One of the top defensive players to ever play in the second division, Wagner graduates with a mantel full of trophies and a national championship ring from 2011. As usual, opposing offenses gave the rugged Wagner a wide berth, producing a relatively tepid stat line, but his ground ball and caused turnover numbers were some of the best on the team.

Goalie – Eric Dolan, Soph., Queens

LIU Post was dead in the water in late April, but thanks to the movitational acumen shown by Pioneers head coach John Jez (above), Post came one game away from a crown. (John Strohsacker)

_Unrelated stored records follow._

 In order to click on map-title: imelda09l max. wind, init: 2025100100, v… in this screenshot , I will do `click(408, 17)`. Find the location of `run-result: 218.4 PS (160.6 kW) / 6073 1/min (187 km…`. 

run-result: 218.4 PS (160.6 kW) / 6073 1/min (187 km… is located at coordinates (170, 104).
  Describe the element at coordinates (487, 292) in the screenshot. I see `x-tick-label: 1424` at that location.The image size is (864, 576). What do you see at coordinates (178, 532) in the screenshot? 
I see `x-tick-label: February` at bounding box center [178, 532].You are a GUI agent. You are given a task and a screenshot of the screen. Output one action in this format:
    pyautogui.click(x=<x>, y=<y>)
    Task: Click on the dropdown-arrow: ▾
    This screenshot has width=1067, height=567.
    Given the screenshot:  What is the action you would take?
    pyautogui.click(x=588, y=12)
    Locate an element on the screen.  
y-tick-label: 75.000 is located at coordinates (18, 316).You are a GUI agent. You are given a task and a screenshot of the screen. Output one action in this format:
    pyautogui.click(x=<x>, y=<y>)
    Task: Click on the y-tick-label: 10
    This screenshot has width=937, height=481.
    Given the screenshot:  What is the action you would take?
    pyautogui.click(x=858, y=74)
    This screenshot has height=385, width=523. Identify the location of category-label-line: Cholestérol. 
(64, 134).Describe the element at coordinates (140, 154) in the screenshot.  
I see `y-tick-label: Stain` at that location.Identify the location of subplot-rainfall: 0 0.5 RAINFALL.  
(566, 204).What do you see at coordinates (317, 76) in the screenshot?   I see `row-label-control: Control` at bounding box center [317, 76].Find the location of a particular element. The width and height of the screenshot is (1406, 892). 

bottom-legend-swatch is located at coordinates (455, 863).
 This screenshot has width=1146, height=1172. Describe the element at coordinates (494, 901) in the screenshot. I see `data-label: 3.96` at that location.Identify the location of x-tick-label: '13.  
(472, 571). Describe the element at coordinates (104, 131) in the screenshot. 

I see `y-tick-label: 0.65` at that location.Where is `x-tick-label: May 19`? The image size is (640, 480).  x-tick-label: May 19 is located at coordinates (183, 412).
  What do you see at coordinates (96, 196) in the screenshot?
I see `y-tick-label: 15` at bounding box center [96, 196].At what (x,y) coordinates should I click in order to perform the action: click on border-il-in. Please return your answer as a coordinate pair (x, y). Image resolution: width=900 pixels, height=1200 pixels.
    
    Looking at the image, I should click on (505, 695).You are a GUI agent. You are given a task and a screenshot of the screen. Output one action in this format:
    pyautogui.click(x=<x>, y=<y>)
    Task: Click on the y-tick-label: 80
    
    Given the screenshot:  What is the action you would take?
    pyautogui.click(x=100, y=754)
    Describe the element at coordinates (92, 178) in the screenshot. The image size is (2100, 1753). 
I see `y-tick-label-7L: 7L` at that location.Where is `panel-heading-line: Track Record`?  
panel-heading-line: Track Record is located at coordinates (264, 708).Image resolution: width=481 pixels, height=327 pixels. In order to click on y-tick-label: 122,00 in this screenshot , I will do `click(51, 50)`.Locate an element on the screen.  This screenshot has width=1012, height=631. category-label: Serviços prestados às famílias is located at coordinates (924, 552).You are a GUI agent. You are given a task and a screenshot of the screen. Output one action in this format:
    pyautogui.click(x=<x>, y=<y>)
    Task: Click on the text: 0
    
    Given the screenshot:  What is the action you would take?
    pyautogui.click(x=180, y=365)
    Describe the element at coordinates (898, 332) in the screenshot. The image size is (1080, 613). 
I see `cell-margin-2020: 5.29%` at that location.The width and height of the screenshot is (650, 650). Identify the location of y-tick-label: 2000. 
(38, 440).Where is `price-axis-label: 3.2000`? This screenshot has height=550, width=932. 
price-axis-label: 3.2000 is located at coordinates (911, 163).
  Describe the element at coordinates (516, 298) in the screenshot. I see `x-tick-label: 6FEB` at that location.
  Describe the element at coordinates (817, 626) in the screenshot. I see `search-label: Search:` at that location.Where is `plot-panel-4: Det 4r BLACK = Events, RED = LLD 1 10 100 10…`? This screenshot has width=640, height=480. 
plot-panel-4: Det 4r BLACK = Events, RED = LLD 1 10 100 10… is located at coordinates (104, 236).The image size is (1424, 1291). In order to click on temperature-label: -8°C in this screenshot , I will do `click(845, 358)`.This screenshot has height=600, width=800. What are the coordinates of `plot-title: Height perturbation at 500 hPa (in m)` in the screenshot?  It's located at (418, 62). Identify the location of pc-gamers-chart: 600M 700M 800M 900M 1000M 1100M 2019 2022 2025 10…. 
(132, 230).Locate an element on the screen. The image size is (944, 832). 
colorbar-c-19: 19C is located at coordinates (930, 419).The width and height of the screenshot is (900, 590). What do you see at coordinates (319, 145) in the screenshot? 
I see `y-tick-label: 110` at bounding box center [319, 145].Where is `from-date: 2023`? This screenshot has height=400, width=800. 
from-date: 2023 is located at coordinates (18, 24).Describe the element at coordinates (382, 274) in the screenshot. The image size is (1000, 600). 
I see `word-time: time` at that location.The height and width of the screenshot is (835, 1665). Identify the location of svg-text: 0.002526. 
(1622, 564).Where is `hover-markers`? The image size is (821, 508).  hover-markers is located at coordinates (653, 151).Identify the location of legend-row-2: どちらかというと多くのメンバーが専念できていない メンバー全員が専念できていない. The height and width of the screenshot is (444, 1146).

The Royals run to the tournament for the first time in program history was one of the big storylines in D-II this year, and Queens would have been nowhere near the postseason if not for the play of Dolan, who had to make more saves than other stopper who advanced to the postseason (209). He made 13 stops in the one goal win over Merychurst – a win that likely cinched the bid for them – and 18 more in a crucial, late-season, one-goal win over Lenoir-Rhyne. He finished with a 9.44 goals against average and 57.1 save percentage, the latter of which was good for 11th in the country.

Player of the Year

Anthony Starnino, Limestone
The nature of lacrosse typically mandates that players on the offensive side of the ball, with the possible expcetion of goalies, garner all of the MVP or player of the year honors. But there is no getting past the impact that Starnino made on the field for the Saints as a long pole at every level of the field. In nearly every game, he was the best player on the field from whistle to whistle. Whether it was intercepting passes, muscling out opponents for a loose ball, sparking transition or even scoring on the other end, Starnino was responsible for Limestone's success this year more than any other single player – and the Saints had some good ones. Defense isn't usually sexy enough to win the big individual trophies, but Starnino made it as attractive as it can be this spring.

Rookie of the Year

Conor Whipple, Tampa
Even when Conor Whipple had some questions about whether he wanted to stay at Division I Georgetown last fall, his father, Tampa head coach Rory Whipple, encouraged him to stick it out, if only for a year. Conor bucked his father's advice and transferred to play for his dad. You won't find the Old Man arguing about the choice now. The Spartans reshaped themselves into a more complete team from top to bottom this year, but it's unlikely they would have earned the second seed in the South and advanced to the national semifinal finals without the presence of Whipple the Younger.

Coach of the Year

John Jez, LIU Post
One of the laments of many coaches back when the tournament had only four bids was that if a team suffered one or two losses, they were basically out of the mix, and it became a challenge to keep a team motivated. Well, this year, the Pioneers had five losses on April 19 and were seemingly completely out of even the most distant contention. Despite the long odds, Jez was able to keep his team on task, spurring them to the first-ever ECC championships, beating a pair of teams that downed Post earlier. Jez then coaxed his team to upsets over the top two seeds in the North – a tandem of teams with a combined record of 30-3 – on the road. The Pioneers came up short against a powerful Limestone team in the finals, but Jez's ability to keep his team focused in the face of such an uphill climb makes him the pick this year.